Ice-templating of anisotropic structures with high permeability

Abstract

Nutrient diffusion and cellular infiltration are important factors for tissue engineering scaffolds. Maximizing both, by optimizing permeability and scaffold architecture, is important to achieve functional recovery. The relationship between scaffold permeability and structure was explored in anisotropic scaffolds from a human collagen I based recombinant peptide (RCP). Using ice-templating, scaffold pore size was controlled (80–600μm) via the freezing protocol and solution composition. The transverse pore size, at each location in the scaffold, was related to the freezing front velocity, via a power law, independent of the freezing protocol. Additives which interact with ice growth, in this case 1wt% ethanol, altered ice crystallization and increased the pore size.
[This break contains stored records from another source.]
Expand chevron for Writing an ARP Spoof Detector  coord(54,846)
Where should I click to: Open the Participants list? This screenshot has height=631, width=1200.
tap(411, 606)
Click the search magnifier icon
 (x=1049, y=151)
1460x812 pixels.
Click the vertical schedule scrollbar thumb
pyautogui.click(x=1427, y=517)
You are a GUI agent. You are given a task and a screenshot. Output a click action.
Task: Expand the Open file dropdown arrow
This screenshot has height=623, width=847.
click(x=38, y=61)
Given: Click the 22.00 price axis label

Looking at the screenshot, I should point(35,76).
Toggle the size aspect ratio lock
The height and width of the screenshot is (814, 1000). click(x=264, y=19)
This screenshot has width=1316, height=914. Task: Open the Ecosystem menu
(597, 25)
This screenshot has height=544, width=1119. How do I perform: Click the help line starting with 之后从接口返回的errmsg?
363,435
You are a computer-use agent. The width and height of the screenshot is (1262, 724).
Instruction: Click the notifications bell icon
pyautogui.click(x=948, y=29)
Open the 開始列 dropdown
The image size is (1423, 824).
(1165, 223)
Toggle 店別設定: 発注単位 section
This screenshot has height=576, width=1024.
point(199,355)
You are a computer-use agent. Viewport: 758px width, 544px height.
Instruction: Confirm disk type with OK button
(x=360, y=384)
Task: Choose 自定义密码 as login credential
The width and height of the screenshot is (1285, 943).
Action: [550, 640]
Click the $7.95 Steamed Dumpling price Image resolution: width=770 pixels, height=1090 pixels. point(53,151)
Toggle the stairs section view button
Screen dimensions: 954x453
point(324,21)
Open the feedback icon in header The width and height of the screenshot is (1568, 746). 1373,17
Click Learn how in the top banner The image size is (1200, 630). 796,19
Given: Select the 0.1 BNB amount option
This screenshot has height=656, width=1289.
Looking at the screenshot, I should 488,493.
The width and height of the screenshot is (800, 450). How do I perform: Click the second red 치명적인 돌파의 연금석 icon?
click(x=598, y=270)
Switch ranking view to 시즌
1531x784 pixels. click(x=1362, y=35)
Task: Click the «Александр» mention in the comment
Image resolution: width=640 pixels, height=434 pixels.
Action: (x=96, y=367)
Variations in composition which did not affect the freezing, such as 40wt% hydroxyapatite (HA), did not change the scaffold structure, demonstrating the versatility of the technique. By controlling the pore size, scaffold permeability could be tuned from 0.17×10−8 to 7.1×10−8m2, parallel to the aligned pores; this is several orders of magnitude greater than literature values for isotropic scaffolds: 10−9–10−12m2. In addition, permeability was shown to affect the migration of osteoblast-like cells, suggesting that by making permeability a design parameter, tissue engineering scaffolds can promote better tissue integration.